Le plus clair en matière de hasard et de destinée, est Georg Philipp Friedrich, baron von Hardenberg, ayant choisi comme pseudonyme Novalis et non Hasard, un pseudonyme déjà emprunté par Dieu lui-même. Voici un auteur remarquable méconnu de ce côté du Rhin dont le destin, abrégé par la maladie, est interrompu à l’âge de  vingt-neuf ans, en 1801, laissant derrière lui une oeuvre gigantesque comprenant notamment Hymne à la nuit, les Fragments, Brouillon général ou les Disciples à Saïs, sans oublier son roman inachevé, peut-être le plus connu : Henri d’Ofterdingen. Novalis recherchait le système de l’absence de système, de quoi largement occuper sa vie si tristement écourtée qui ne l’empêchera pas d’être un auteur incroyablement prolifique. Novalis à propos du destin, écrit tout simplement : le destin, c’est le caractère. Voilà qui est fort bien trouvé, clair, limpide et précis. Tout dans le destin de l’homme est dans son caractère. Ce ne sont pas de Gaulle ou Churchill qui vont contredire Novalis. Personne ne peut le contredire. Le caractère mène l’homme, et la femme bien évidemment, à leur destin.
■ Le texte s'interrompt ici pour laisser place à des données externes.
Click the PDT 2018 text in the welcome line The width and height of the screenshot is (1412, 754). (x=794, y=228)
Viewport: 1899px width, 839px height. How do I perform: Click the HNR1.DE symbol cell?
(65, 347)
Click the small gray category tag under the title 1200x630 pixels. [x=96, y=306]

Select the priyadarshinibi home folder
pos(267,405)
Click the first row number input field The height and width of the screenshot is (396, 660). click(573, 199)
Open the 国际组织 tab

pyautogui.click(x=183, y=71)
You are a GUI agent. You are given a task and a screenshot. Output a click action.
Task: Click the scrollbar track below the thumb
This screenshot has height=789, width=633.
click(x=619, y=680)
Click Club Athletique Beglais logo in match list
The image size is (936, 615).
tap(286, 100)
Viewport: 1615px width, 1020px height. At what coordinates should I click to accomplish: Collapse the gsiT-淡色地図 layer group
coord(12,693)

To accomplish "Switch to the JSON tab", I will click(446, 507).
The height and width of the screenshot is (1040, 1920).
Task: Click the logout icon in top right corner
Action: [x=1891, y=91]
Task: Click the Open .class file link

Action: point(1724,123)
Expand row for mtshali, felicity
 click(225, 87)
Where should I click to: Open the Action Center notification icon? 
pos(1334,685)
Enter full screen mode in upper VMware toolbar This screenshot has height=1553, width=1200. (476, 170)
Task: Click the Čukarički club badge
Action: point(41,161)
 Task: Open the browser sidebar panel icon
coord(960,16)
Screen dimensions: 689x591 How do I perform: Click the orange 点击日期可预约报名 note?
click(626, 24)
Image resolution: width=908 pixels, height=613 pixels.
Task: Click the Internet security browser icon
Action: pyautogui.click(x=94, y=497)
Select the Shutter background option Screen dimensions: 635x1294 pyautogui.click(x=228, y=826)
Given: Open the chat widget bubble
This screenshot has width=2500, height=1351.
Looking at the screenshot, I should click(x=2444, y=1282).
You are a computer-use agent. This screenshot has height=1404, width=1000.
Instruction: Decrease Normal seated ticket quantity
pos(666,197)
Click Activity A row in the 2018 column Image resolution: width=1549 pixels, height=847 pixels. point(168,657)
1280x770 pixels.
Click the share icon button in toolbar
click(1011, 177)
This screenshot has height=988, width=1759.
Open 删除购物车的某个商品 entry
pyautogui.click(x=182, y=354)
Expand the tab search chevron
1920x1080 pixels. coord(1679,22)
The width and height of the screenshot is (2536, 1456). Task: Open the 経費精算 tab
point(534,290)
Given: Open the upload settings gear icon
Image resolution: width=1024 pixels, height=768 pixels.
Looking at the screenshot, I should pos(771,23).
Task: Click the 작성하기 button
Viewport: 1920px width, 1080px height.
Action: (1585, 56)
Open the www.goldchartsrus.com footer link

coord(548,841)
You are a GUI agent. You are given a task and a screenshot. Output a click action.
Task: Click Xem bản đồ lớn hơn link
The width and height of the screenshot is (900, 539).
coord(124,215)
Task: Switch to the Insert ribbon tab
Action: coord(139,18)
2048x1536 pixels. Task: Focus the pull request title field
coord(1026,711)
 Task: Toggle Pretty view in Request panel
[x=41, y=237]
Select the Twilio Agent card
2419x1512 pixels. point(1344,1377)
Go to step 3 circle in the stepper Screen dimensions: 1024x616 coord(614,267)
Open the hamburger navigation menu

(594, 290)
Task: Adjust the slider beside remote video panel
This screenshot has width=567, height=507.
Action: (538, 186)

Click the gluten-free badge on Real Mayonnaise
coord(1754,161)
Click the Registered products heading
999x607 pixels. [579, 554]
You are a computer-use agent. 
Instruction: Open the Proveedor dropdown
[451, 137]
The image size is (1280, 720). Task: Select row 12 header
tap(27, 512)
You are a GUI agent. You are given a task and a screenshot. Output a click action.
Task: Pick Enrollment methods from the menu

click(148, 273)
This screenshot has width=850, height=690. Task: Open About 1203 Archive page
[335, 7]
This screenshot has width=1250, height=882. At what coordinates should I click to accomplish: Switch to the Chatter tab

Pour revenir à la phrase de la grand-mère de cette lectrice dont le destin est d’admirer l’auteur virtuel, ce qui n’est pas rien et assez rare, il me semble qu’il faudrait plutôt inverser l’ordre de l’expression et dire plutôt : Meurs où tu dois, vas où tu veux. C’est un peu comme lorsque  l’héroïne de Corneille, Chimène, déclare son amour à Rodrigue, Va, je ne te haïs point, nous sommes en circonstances banales, en pleine affirmation hasardeuse qui pourtant a tout d’une certitude.

Ce qui me fait penser, allez savoir pourquoi, à cette phrase inscrite sur la tombe d’Isis : Je suis tout ce qui fut, ce qui est, ce qui sera et aucun mortel n’a encore osé soulever mon voile.

Isis

En attendant, si vous avez découvert l’existence de Novalis ou si vous avez envie de lire un peu ouvrage l’un de ces remarquables ouvrages, je ne pourrais que me féliciter d’avoir consacré un peu de mon destin à le faire connaître. car quelqu’un qui écrit : le christianisme est la racine de toute démocratie, le plus haut fait dans les droits des hommes, est  un auteur qui mérite en ces temps d’idioties, de bêtises et de sauvageries si communes que l’on prenne le temps de le lire.